借入先の金融機関などに提示した決算書類を偽っており、粉飾額は600億円超にのぼるとみられる。
読売新聞が入手した破産申立書によると、5月時点の借入金と社債の合計は1151億円に達していた。「全東信の代表者によれば、少なくとも20年前ころから粉飾をしていたと思われる」と記載。理由について「借り入れを維持・継続するため金融機関に良好な財務状況を示す必要があり、実際の財務状況とは異なる決算書類を作成・提出する粉飾決算を行っていた」と説明している。

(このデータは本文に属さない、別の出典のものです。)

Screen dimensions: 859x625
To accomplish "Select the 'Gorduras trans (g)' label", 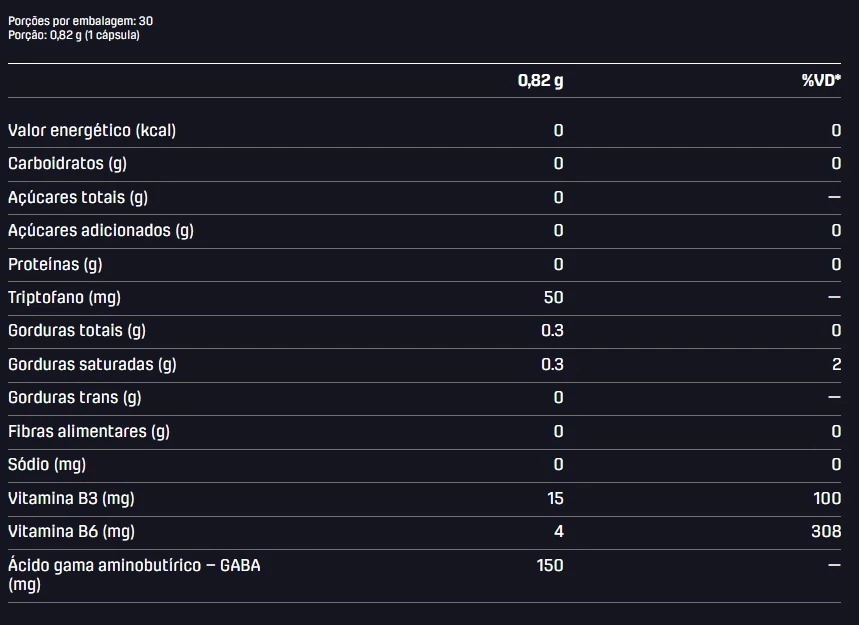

具体的な粉飾の内容として▽メガバンク2口座の預金残高を水増しした架空預金(約170億円)▽架空債権(約154億円)▽実質的に無価値な営業権の過大計上(約88億円)▽飲食店など加盟店に対する未払い立て替え精算金の未計上(約217億円)――の4種類をあげた。
2026年3月期は帳簿上の純資産は約24億円のプラスとしていたが、実際は約605億円の債務超過の状態にあるという。破産管財人は読売新聞の取材に「債務超過額はさらに増える可能性があり調査したい」と話す。